Fig. 1 Antonio Tempesta, Battle Scene, ca. 1605, oil on copper, Musée Fesch, Ajaccio
Fig. 2 Antonio Tempesta, An Army Attacking Over a Bridge, 1601. Rijksmuseum, inv. RP-P-H-G-185

One of the most sought-after artists working in Rome during the first quarter of the seventeenth century, Tempesta began his career in Florence as a student of the Flemish artist Jan can der Straet, known as Giovanni Stradono (1520-1605). Around 1580, under the patronage of Francesco I, Cosimo de’Medici’s son, and part of the team of artists working under Vasari, Tempesta painted a series of grotesque ceilings in the Uffizi (fig. 3) and the Palazzo Vecchio. Wonderfully detailed, these architectural adornments demonstrate the artist’s participation in the competitive studiolo culture of Late Mannerist Florence.

Fig. 3 Ceiling of the Galleria degli Uffizi with painted details by Antonio Tempesta. Photo by Yuan Fang.

Moving to Rome in the late 1570s or 1580s, Tempesta quickly found a place in the cultural fabric of the Eternal City, earning many commissions from the Papacy, beginning with Pope Gregory XIII. One of his most important patrons was Cardinal Alessandro de’Medici, who would become Pope Leo XI. Perhaps Tempesta found papal support for Alexandrine imagery due to this connection. Some also link the new Pope’s intended support for the Holy Roman Emperor’s struggles with the Turks to the vogue for depictions of Alexander’s battles in the Orient. After 1605, Cardinal Scipione Borghese and his cousin, Camillo Borghese, the next pope, Paul V (elected 16 May 1605) also saw the parallels with Alexander the Great’s battles against the Persians and papal foreign policy in the East; the new Pope, Paul V, was keen to unite France and Spain against the encroaching Turks. Links between Tempesta and this prominent Italian family are supported by a number of other works, such as by a print by Francesco Villameno after Tempesta’s Battle of Gaugamela (fig. 4), which prominently features a dragon and eagle, the heraldic creatures of the Borghese family coat of arms. Edgar Peters Bowron’s notes in his “Brief History of European Oil Paintings on Copper” that the provenance of many of these paintings produced in Counter-Reformation Rome shows that that they were frequently given as papal and diplomatic gifts.
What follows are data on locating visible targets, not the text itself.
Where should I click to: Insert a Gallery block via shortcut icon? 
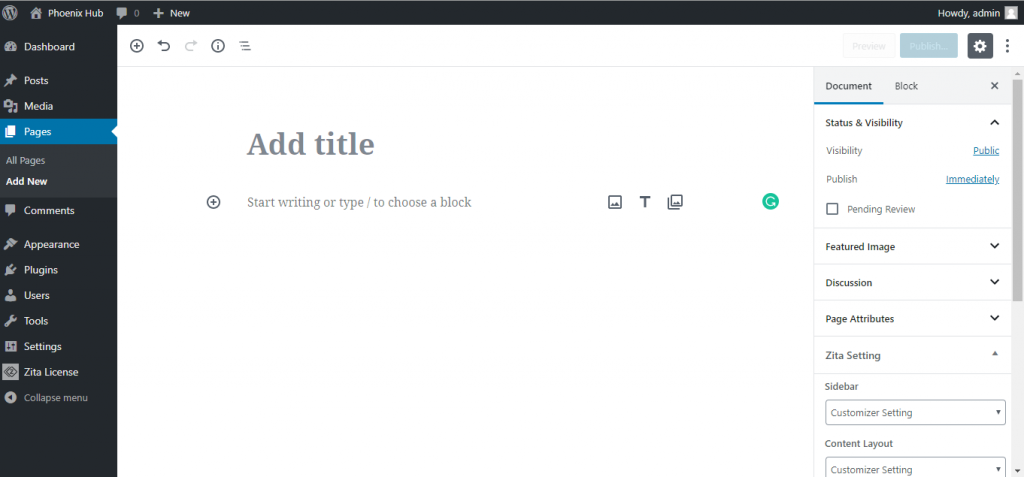[x=675, y=202]
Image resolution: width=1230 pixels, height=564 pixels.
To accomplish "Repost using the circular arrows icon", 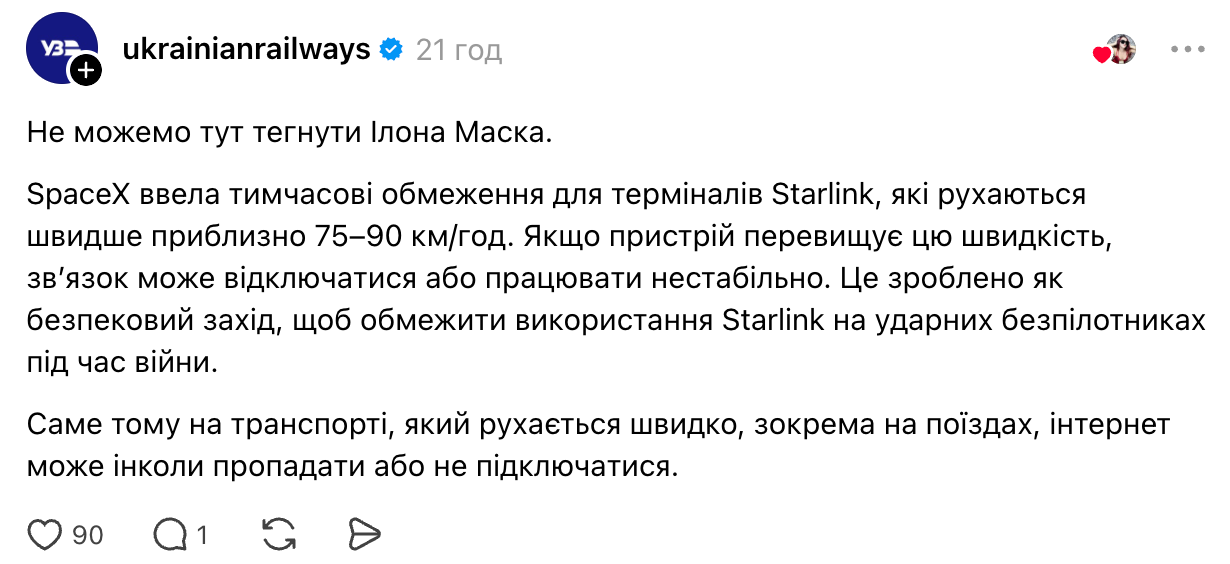I will coord(275,534).
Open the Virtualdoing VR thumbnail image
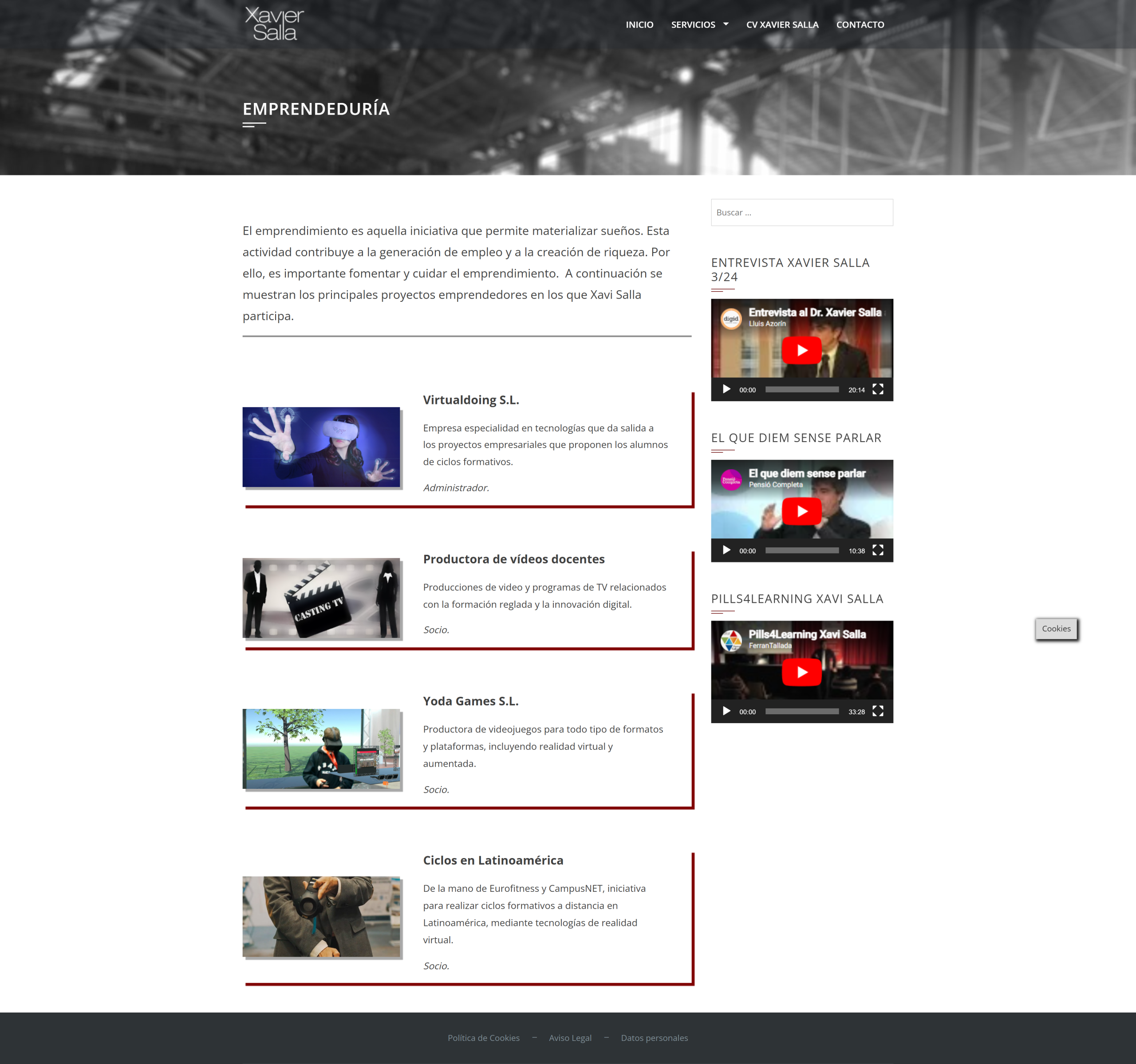 pyautogui.click(x=321, y=447)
Fig. 4 Francesco Villamena after Antonio Tempesta, Battle of Guagamela, ca. 1601- 24, Rijksmuseum, RP-P-1944-1578

Our copper is similar to Tempesta’s popular Crossing of the Red Sea on alabaster, one version being in the Galleria Doria Pamphilj, Rome, another in a private collection, recently with Sotheby’s in New York, all featuring, vivid, multi-figural depictions of epic battles. In each case, the artist demonstrates his ability to include a mass of people within a relatively confined composition. Surely aware of the prominent battle scene painter, Il Cavalier d’Arpino (1568-1640), who completed his well-known works for the Palazzo dei Conservatori around 1595 (fig. 5) and is considered a key transitional figure from Late Mannerism to the early Baroque, Tempesta’s monumentality of form and crispness of detail continues this stylistic transformation. After the turn of the century, Tempesta’s work displays a growing interest in such secular subjects, as attested to by his popular 12-peice Life of Alexander series of 1608.

Fig. 5 Il Cavalier d’Arpino, Battle Against the Inhabitants of Veyi and Fiden, ca. 1595, fresco, Musei Capitolini, Rome

Attesting to Tempesta’s popularity, he is named, together with Baglione and Bernini, as one of the three chief teachers of the institute in Rome and “most excellent in these exercises” in a document dating to 1624. Remaining in demand throughout his life, his ceilings in the Uffizi are a lasting testament to his legacy, and his paintings feature prominently among the acquisitions of art listed in the early account books of the prefetto di Roma, Taddeo Barberini, as well as other local patrons and collectors. ❖


Private collection, Boston, since the 1920s

Related literature

Linda C. Hults, The Print in the Western World: An Introductory History, Madison, 1996, pp. 184-186.

Michael Bury, ‘Antonio Tempesta as printmaker: invention, drawing and technique’, in Stuart Currie, Drawing 1400-1600: Invention and Innovation, Brookfield, 1998, pp. 189-205.